Coefficient utilization unit, 34 ... Second coefficient register, 35 ... First coefficient register, 36 ... Interpolation rate register, 37 ... Coefficient interpolation unit, 40 ... Sound system, Cp1 ... Current value coefficient, T
p ... target value coefficient, M ... multiplication coefficient, Dv ... subtraction value data,
Dm ... multiplier value data, Da ... carry signal, Df ... addition value data, Di ... interpolation amount data, Cp2 ... coefficient, Bm ... bit mask signal, Dt ... dither signal, IRR ... interpolation rate coefficient

Claims (3)

[Claims] 1. A microprogram storage means for storing a microprogram defining an algorithm, and a predetermined interpolation calculation process using a first coefficient as a target value,
Coefficient interpolating means for sequentially generating the second coefficient obtained by this interpolation calculation processing, and coefficient utilization means for performing digital signal calculation processing according to the algorithm defined by the microprogram while using the second coefficient.
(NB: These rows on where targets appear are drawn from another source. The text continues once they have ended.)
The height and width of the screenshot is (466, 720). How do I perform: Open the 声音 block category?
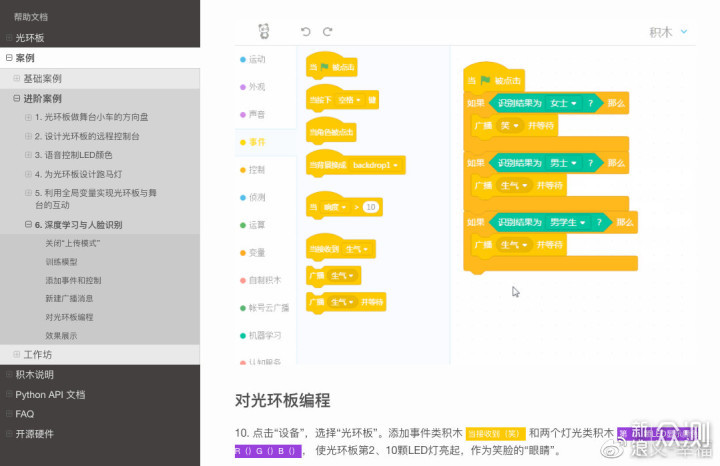(x=256, y=115)
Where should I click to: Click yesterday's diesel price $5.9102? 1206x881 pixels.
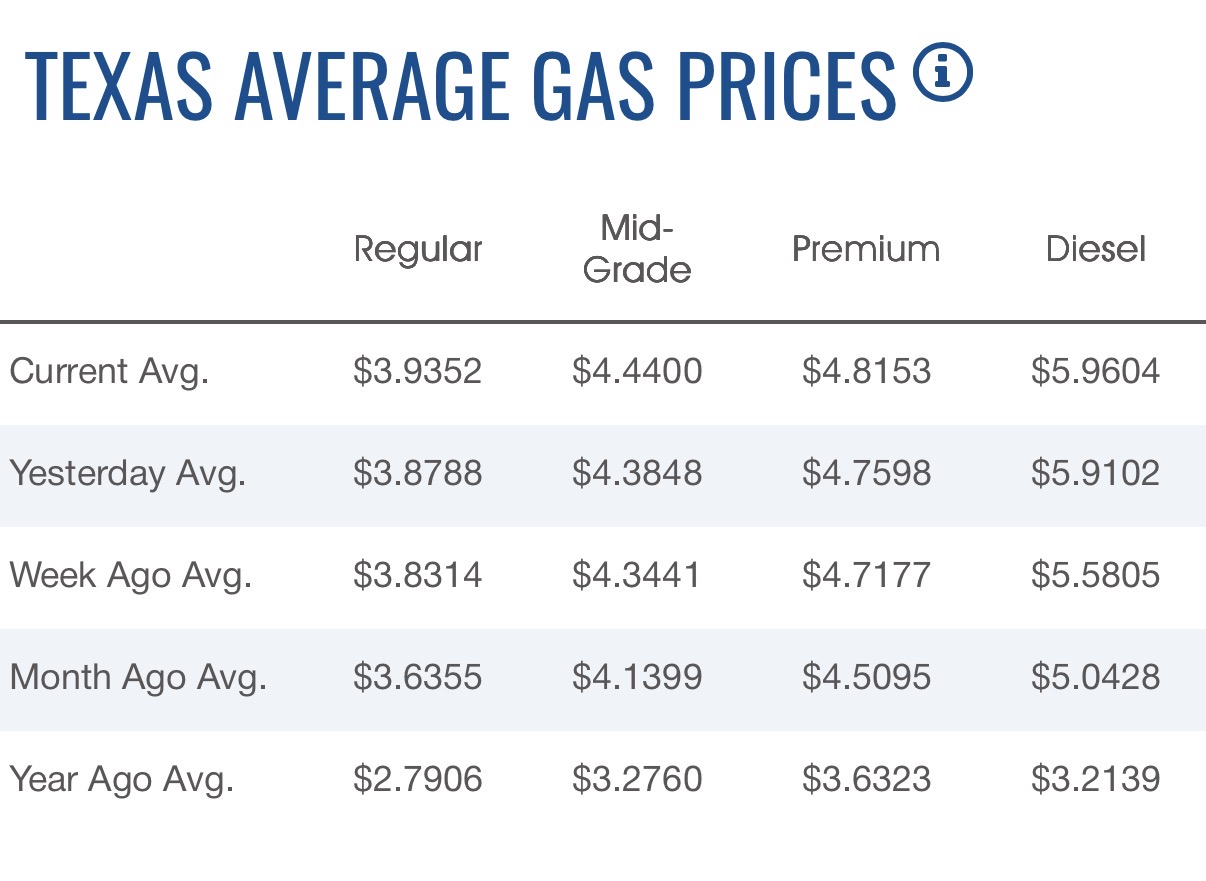pos(1096,474)
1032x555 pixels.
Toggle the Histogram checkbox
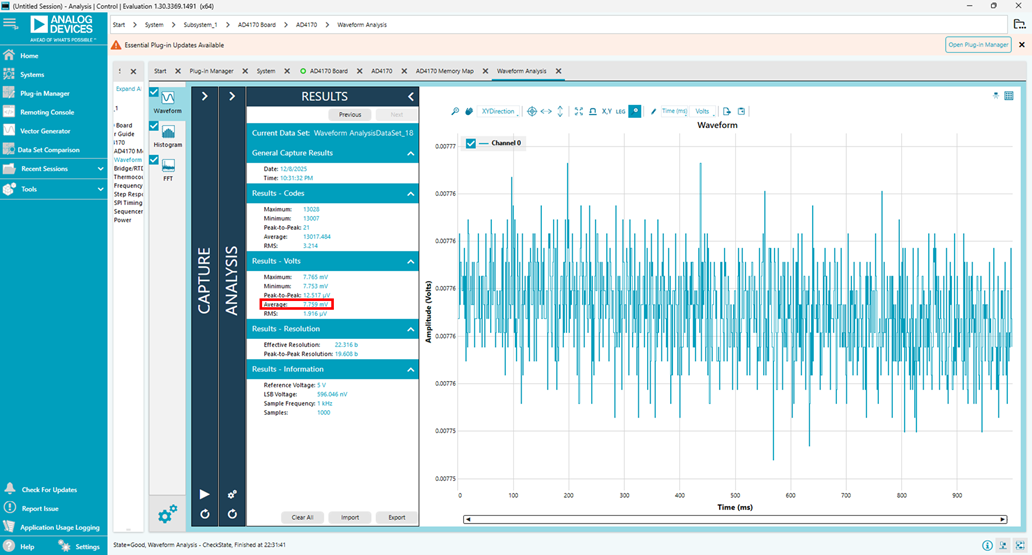click(154, 126)
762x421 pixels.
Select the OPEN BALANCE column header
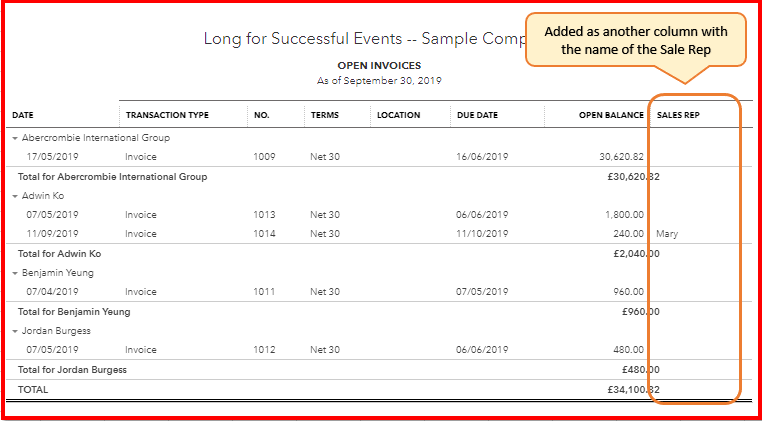click(611, 115)
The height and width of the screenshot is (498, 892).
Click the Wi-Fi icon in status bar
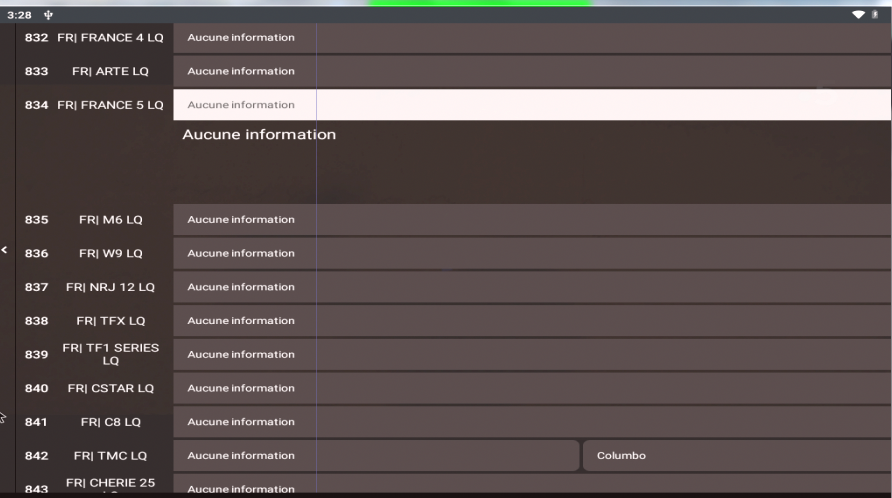858,15
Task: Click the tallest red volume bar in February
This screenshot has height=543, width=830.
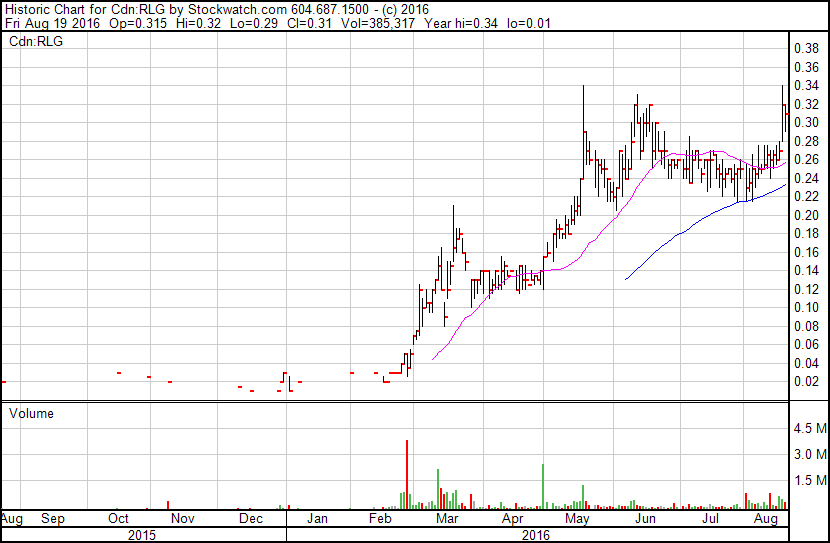Action: [407, 474]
And a digital signal processor. 2. The digital signal processor according to claim 1, wherein the coefficient interpolating means randomly changes a part of the interpolation parameter based on the dither signal. 3. An interpolation rate storage means for storing an interpolation rate of the interpolation calculation corresponding to each step of the micro program, wherein the coefficient interpolation means includes the interpolation rate storage means for each step of the micro program. 2. The digital signal processor according to claim 1, wherein the second coefficient is generated by performing an interpolation operation using the first coefficient as a target value in accordance with the interpolation rate.